* **Work request**:
Can you reproduce the data beneath, keeping every line exact?

##########

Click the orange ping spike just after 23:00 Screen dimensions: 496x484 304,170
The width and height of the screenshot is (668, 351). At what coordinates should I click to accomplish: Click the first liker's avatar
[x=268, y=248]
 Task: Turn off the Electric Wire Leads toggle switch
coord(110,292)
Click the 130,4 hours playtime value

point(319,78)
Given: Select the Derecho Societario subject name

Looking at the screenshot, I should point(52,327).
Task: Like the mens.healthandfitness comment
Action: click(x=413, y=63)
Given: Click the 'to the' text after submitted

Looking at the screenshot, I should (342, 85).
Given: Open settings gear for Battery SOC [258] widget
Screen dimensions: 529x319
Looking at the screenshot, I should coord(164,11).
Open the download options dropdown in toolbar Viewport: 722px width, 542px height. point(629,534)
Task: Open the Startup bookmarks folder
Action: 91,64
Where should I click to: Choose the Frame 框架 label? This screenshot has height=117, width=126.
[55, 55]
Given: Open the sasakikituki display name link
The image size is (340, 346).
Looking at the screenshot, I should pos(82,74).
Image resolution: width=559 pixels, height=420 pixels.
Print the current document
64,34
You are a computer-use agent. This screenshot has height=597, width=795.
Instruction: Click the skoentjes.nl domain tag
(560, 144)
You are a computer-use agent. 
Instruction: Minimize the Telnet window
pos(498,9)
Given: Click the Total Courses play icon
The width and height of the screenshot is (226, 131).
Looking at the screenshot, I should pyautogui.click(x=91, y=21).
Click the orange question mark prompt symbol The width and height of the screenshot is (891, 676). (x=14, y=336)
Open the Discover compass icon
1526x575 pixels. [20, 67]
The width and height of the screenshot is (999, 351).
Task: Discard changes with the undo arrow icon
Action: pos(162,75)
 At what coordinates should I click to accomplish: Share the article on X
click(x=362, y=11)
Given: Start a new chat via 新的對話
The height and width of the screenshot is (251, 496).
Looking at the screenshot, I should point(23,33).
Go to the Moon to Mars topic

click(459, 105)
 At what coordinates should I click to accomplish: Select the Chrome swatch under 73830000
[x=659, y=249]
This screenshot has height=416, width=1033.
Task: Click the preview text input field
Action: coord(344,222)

##########

* **Exercise solution**:
Click the orange ping spike just after 23:00 Screen dimensions: 496x484 304,170
The width and height of the screenshot is (668, 351). At what coordinates should I click to accomplish: Click the first liker's avatar
[x=268, y=248]
 Task: Turn off the Electric Wire Leads toggle switch
coord(110,292)
Click the 130,4 hours playtime value

point(319,78)
Given: Select the Derecho Societario subject name

Looking at the screenshot, I should point(52,327).
Task: Like the mens.healthandfitness comment
Action: click(x=413, y=63)
Given: Click the 'to the' text after submitted

Looking at the screenshot, I should (342, 85).
Given: Open settings gear for Battery SOC [258] widget
Screen dimensions: 529x319
Looking at the screenshot, I should coord(164,11).
Open the download options dropdown in toolbar Viewport: 722px width, 542px height. point(629,534)
Task: Open the Startup bookmarks folder
Action: 91,64
Where should I click to: Choose the Frame 框架 label? This screenshot has height=117, width=126.
[55, 55]
Given: Open the sasakikituki display name link
The image size is (340, 346).
Looking at the screenshot, I should pos(82,74).
Image resolution: width=559 pixels, height=420 pixels.
Print the current document
64,34
You are a computer-use agent. This screenshot has height=597, width=795.
Instruction: Click the skoentjes.nl domain tag
(560, 144)
You are a computer-use agent. 
Instruction: Minimize the Telnet window
pos(498,9)
Given: Click the Total Courses play icon
The width and height of the screenshot is (226, 131).
Looking at the screenshot, I should pyautogui.click(x=91, y=21).
Click the orange question mark prompt symbol The width and height of the screenshot is (891, 676). (x=14, y=336)
Open the Discover compass icon
1526x575 pixels. [20, 67]
The width and height of the screenshot is (999, 351).
Task: Discard changes with the undo arrow icon
Action: pos(162,75)
 At what coordinates should I click to accomplish: Share the article on X
click(x=362, y=11)
Given: Start a new chat via 新的對話
The height and width of the screenshot is (251, 496).
Looking at the screenshot, I should point(23,33).
Go to the Moon to Mars topic

click(459, 105)
 At what coordinates should I click to accomplish: Select the Chrome swatch under 73830000
[x=659, y=249]
This screenshot has height=416, width=1033.
Task: Click the preview text input field
Action: coord(344,222)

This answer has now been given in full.